WHAT IS ASKED:
Can you rewrite the records from the line containing "This screenshot has height=416, width=578." down to the line containing "Task: Click the 10mm Size value", switching "Legal Notice" to "Privacy Policy" and keeping everything else the same?

DATA SHOWN:
# # #

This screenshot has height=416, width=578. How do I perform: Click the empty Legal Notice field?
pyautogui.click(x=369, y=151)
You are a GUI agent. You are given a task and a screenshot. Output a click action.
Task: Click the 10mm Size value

# # #

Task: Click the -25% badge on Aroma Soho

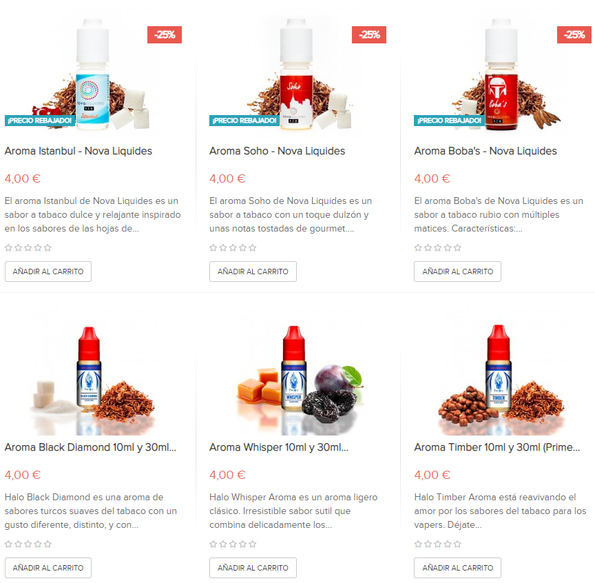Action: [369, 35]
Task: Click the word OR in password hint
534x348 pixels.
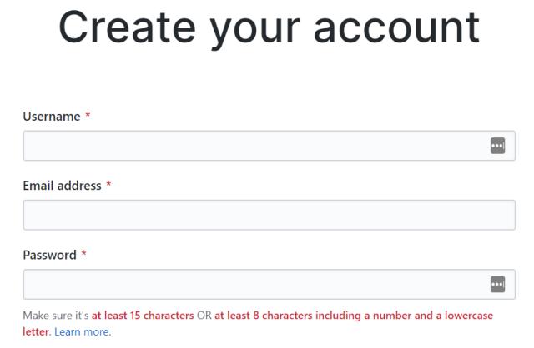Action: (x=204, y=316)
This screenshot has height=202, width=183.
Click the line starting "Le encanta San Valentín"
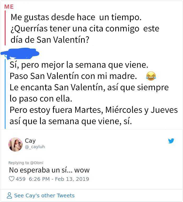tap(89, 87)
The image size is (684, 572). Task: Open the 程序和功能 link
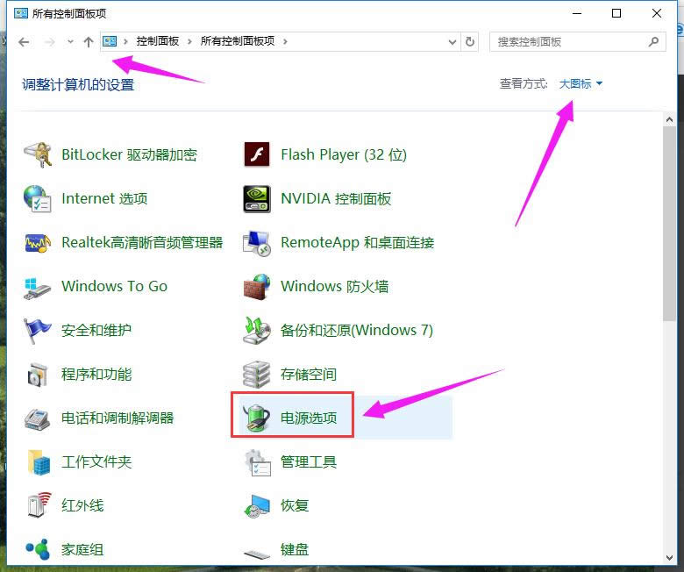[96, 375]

# # #

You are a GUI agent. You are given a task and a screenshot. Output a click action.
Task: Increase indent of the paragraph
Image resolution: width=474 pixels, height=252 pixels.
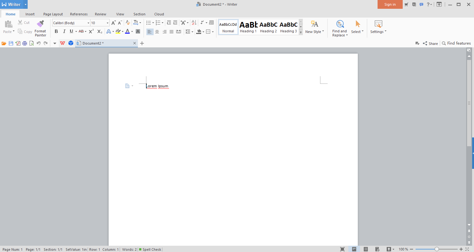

# # #

FULL ANSWER:
This screenshot has height=416, width=578. How do I perform: Click the empty Privacy Policy field?
pyautogui.click(x=369, y=151)
You are a GUI agent. You are given a task and a screenshot. Output a click action.
Task: Click the 10mm Size value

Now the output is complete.